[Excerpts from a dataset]
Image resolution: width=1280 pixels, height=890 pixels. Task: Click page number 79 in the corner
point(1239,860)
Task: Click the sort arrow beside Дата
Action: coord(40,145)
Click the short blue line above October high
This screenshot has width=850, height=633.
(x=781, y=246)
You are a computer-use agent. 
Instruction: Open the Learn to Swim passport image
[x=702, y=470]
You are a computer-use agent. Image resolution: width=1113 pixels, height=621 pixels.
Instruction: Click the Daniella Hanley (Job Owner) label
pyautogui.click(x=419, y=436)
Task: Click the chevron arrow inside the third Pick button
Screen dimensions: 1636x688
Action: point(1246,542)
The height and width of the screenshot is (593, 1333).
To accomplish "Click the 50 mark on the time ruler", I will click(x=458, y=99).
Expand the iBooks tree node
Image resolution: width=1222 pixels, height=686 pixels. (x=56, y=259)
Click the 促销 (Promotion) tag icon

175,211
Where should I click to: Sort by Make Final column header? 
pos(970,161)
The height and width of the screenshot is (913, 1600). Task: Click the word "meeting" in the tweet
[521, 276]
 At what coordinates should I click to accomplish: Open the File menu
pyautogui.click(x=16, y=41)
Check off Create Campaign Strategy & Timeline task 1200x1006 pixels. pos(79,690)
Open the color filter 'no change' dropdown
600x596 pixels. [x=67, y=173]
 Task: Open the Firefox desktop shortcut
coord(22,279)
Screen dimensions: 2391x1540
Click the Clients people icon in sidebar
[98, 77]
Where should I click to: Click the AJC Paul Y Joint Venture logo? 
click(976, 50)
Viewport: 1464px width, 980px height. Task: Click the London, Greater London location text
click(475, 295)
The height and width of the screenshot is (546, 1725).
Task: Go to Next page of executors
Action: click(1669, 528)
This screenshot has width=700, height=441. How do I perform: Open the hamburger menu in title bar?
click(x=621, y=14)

_WORK TO COMPLETE_
Nothing should be dropped or changed, so repeat all of the entries exactly.

_SOLUTION FOR THIS TASK_
Image resolution: width=1280 pixels, height=890 pixels. Task: Click page number 79 in the corner
point(1239,860)
Task: Click the sort arrow beside Дата
Action: coord(40,145)
Click the short blue line above October high
This screenshot has width=850, height=633.
(x=781, y=246)
You are a computer-use agent. 
Instruction: Open the Learn to Swim passport image
[x=702, y=470]
You are a computer-use agent. Image resolution: width=1113 pixels, height=621 pixels.
Instruction: Click the Daniella Hanley (Job Owner) label
pyautogui.click(x=419, y=436)
Task: Click the chevron arrow inside the third Pick button
Screen dimensions: 1636x688
Action: point(1246,542)
The height and width of the screenshot is (593, 1333).
To accomplish "Click the 50 mark on the time ruler", I will click(x=458, y=99).
Expand the iBooks tree node
Image resolution: width=1222 pixels, height=686 pixels. (x=56, y=259)
Click the 促销 (Promotion) tag icon

175,211
Where should I click to: Sort by Make Final column header? 
pos(970,161)
The height and width of the screenshot is (913, 1600). Task: Click the word "meeting" in the tweet
[521, 276]
 At what coordinates should I click to accomplish: Open the File menu
pyautogui.click(x=16, y=41)
Check off Create Campaign Strategy & Timeline task 1200x1006 pixels. pos(79,690)
Open the color filter 'no change' dropdown
600x596 pixels. [x=67, y=173]
 Task: Open the Firefox desktop shortcut
coord(22,279)
Screen dimensions: 2391x1540
Click the Clients people icon in sidebar
[98, 77]
Where should I click to: Click the AJC Paul Y Joint Venture logo? 
click(976, 50)
Viewport: 1464px width, 980px height. Task: Click the London, Greater London location text
click(475, 295)
The height and width of the screenshot is (546, 1725).
Task: Go to Next page of executors
Action: click(1669, 528)
This screenshot has width=700, height=441. How do I perform: Open the hamburger menu in title bar?
click(x=621, y=14)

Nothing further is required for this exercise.